L'utilisation des services de santé par les Montréalais de 40 ans et plus souffrant d'une maladie pulmonaire obstructive chronique en 2003-2004 : rapport
L'objectif principal de ce rapport est de permettre aux décideurs montréalais des milieux clinique et administratif de la santé de mieux connaître l'utilisation des services ambulatoires et institutionnels par les personnes de leur territoire souffrant d'une maladie pulmonaire obstructive chronique (MPOC). Le rapport sur la MPOC s'inscrit dans le cadre du Projet «nbsp;Monitorage interprétatifnbsp;» mené par l'Équipe Santé des populations et services de santé (ESPSS) qui est une équipe conjointe de la Direction de santé publique de l'Agence de la santé et des services sociaux de Montréal et de l'Institut national de santé publique du Québec. Il fait partie d'une série de rapports produits par l'équipe sur l'utilisation des services par les Montréalais atteints de maladies chroniques. Au moment de la rédaction de ce document, les données les plus récentes pouvant être analysées étaient celles de 2003-2004. Toutefois, les analyses du projet de monitorage porteront sur les années 2002-2003 à 2009-2010, le but étant de suivre globalement les effets des transformations des services de santé de première ligne au cours de cette période. Il est aussi à noter que les services reçus dans le cadre du Réseau de services intégré destinés aux personnes atteintes d'une MPOC ne sont pas analysés dans ce rapport. Ils feront l'objet d'une publication spécifique au cours de la prochaine année.
Prévalence
- En 2003-2004, la prévalence des MPOC chez les utilisateurs de services de 40 ans et plus est de 3,0 % à Montréal, ce qui correspond à 26 870 personnes.

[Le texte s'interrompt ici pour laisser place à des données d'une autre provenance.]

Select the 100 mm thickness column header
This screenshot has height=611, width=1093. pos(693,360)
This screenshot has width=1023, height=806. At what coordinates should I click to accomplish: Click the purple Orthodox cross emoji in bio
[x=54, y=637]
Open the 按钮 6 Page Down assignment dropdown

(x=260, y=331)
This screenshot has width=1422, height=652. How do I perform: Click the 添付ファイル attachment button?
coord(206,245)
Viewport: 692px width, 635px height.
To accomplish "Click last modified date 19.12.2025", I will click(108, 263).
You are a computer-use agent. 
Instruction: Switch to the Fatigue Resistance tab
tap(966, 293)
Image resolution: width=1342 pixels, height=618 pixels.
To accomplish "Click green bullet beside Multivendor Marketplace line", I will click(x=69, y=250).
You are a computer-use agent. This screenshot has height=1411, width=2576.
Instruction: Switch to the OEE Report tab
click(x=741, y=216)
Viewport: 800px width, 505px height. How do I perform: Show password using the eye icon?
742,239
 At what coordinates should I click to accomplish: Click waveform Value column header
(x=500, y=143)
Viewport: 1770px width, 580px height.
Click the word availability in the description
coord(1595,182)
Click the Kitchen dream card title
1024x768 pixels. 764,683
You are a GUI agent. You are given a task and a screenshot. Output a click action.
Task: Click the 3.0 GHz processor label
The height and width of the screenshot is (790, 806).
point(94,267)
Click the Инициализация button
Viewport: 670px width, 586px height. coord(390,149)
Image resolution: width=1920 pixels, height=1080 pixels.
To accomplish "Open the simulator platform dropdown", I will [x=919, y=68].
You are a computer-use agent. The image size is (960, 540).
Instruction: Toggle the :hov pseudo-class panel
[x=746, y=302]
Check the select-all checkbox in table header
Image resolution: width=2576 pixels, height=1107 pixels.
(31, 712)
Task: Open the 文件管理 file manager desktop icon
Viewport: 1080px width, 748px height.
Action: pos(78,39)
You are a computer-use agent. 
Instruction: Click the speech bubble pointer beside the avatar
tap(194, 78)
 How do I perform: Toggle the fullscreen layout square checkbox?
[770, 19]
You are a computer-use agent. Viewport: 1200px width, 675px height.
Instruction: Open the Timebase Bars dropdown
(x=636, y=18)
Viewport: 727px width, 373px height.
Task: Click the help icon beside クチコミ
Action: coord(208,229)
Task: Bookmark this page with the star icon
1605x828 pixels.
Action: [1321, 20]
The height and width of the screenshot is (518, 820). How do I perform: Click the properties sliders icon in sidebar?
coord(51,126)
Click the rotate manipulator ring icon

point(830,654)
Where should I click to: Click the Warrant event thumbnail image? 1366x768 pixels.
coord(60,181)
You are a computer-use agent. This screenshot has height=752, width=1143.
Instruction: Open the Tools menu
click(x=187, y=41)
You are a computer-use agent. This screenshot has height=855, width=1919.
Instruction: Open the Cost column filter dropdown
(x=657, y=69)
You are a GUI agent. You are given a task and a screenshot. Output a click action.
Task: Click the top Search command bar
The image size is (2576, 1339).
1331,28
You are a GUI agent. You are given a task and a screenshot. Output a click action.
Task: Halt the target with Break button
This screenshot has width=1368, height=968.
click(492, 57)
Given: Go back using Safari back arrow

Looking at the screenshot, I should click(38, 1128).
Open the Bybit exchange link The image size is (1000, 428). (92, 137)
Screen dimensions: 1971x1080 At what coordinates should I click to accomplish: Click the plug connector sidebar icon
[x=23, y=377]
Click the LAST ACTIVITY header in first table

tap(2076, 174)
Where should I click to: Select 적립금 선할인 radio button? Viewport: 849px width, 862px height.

- Ce taux est présenté par territoire de CSSS à la figure 2 de la page 10. On note qu'il varie de 1,7 % pour le territoire du CSSS de la Montagne à 4,5 % pour celui du CSSS du Sud-Ouest - Verdun.
- 68,4 % des personnes de 40 ans et plus souffrant d'une MPOC sont âgées de 65 ans et plus.
Nous avons choisi de ne pas standardiser les taux pour l'âge et le sexe parce que notre objectif est de décrire le nombre réel des personnes avec une MPOC et les services qu'elles utilisent selon le territoire de résidence.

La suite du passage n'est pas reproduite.